Mayor Matt Tuerk said more officials should have been involved in the process that led to eviction notices being posted at the camp last week.

Members tonight, April 29, are scheduled to consider Bill 21, which would establish a formal process for evicting people from camps on public property.

The proposal was introduced in early March by Councilwomen Ce-Ce Gerlach and Natalie Santos.

They introduced similar legislation in mid-October as city crews cleared camps along Jordan Creek and pushed out more than 100 people, according to residents who lived there.

That bill sought to set what Gerlach called “standard operating procedures.”

It called for city officials to conduct risk assessments for any site where more than five people are living unsheltered and work with the Commission on Homelessness throughout the evaluation process.

Its provisions also included lengthy notification periods before any actions.

The old version of the proposal — Bill 83 — would have required officials to notify the commission at least 60 days before posting trespassing notices.

Camp residents then would have been given 90 days to vacate the area.

Under Bill 21, the period between decision and eviction could be cut short.

Officials would have to notify the commission 10 days before posting notices, and residents would get 60 days to move out.

Camps deemed to be “immediate hazards” would be cleared within three days, though Gerlach and Santos’ bill urges city officials to “avoid displacement of unhoused residents without a plan for where they will relocate."

Mayor counters with policy

Bill 83 was to have been considered Dec. 17 — more than two months after its introduction — at a special meeting, but another city budget stalemate forced council to postpone.

Gerlach last year said she wants to codify the city’s homeless-camp procedures “because the [Tuerk] administration has no internal policies on how to manage all this.”

But the mayor now is offering up an internal policy — one that would provide narrower protections for encampment residents than would the bill council is set to consider.

The policy is meant to “balance [the city’s] enforcement authority with compassionate treatment of human beings,” according to a draft presented to council.

It defines encampments as “temporary outdoor accommodations including tents, tarps or other structures in which people are living that are not meant for long-term human habitation.”

Those accommodations will be deemed “abandoned” after 48 hours, the mayor’s draft policy states.

It says that when responding to encampments, city officials will coordinate with the Commission on Homelessness and the Lehigh County Department of Human Services, as well as service providers and community organizations.

‘Flood risk’?

City crews would immediately clear “emergency hazard” encampments and camps in public parks; homeless people living in high-risk locations — under bridges and in “flood prone” areas — would get 72 hours to vacate.
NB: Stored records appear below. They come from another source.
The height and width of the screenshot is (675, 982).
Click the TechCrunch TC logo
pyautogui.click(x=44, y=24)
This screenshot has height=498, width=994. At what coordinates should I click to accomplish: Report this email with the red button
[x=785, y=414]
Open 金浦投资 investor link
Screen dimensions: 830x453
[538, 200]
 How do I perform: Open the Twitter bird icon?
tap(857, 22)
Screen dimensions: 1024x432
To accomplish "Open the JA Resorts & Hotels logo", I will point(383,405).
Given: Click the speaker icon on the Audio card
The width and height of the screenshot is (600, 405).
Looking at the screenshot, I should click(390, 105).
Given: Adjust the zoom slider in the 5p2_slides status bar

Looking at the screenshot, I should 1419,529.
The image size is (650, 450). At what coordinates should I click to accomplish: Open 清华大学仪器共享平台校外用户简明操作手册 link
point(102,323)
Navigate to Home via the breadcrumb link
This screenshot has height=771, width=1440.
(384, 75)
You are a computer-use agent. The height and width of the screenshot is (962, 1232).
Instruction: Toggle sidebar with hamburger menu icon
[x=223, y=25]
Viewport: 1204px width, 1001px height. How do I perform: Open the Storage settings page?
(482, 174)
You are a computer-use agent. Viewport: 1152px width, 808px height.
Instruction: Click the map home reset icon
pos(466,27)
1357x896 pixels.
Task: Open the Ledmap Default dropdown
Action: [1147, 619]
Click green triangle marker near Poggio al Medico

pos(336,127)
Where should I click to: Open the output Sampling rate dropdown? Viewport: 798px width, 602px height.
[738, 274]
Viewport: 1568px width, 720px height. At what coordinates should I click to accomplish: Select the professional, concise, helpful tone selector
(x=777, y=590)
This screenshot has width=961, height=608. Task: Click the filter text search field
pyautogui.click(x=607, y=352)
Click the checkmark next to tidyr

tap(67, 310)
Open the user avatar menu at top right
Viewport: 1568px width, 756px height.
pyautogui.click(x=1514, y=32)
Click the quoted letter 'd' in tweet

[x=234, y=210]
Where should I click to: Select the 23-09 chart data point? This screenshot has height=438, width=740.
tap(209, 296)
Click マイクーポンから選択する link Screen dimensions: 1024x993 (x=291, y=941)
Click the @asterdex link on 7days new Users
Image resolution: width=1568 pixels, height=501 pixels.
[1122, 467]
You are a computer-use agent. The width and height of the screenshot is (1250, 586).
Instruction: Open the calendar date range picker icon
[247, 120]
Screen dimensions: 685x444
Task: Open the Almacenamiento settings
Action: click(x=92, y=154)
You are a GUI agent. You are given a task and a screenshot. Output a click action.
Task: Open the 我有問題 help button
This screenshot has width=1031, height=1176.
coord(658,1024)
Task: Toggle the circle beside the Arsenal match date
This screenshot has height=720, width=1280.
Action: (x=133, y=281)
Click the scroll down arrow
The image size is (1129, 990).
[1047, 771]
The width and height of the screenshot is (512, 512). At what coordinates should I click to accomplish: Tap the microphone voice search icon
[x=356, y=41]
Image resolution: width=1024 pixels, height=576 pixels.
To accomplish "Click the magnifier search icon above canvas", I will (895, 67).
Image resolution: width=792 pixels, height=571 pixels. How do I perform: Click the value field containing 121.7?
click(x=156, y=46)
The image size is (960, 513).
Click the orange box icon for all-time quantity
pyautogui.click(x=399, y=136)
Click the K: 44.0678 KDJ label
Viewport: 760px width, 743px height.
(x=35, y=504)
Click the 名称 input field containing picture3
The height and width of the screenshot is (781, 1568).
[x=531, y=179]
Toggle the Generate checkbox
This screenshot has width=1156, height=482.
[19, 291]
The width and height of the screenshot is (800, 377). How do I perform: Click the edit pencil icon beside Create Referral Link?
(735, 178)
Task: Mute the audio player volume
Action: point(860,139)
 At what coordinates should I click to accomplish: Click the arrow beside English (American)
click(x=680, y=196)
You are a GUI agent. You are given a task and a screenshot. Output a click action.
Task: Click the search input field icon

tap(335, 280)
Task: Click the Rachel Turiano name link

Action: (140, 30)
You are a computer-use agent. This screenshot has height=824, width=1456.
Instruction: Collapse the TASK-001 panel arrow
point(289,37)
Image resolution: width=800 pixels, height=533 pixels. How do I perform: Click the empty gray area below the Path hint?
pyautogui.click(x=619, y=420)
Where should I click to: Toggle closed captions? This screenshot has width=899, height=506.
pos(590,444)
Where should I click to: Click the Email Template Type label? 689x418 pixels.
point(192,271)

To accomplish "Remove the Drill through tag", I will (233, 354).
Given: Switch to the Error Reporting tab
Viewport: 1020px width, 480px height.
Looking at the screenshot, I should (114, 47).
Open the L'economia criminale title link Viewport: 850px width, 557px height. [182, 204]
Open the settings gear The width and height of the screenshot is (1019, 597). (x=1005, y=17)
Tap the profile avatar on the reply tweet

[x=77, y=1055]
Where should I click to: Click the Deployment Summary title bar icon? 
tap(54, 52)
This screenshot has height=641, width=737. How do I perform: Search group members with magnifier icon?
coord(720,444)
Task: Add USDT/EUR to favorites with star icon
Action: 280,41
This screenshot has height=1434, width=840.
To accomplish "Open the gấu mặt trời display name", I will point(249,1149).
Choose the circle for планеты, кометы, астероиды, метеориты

Tuerk last year cited flooding risks as the driving factor behind his decision to shut down homeless camps along Jordan Creek.

Maps from the Federal Emergency Management Administration show those camps were located in a “regulatory floodway.”

FEMA recommends municipalities limit development in floodways and warns of “significant threats to public safety for any inhabitants” in those areas.

“The need for search-and-rescue and other emergency operations can place an additional burden on an already overwhelmed community,” FEMA officials wrote in a November 2019 report.

On the same page of that report, FEMA says floodways can be used for “open space and recreation uses,” including campgrounds.

The Little Lehigh Creek camp, which crews were set to start clearing Monday, also is in a regulatory floodway.

Gerlach is expected to challenge the administrative policy’s flood-prone provision.

Some land where camps were cleared last year along Jordan Creek was outside of a floodplain, while other portions were in areas where FEMA projects a flood will occur every 100 or 500 years.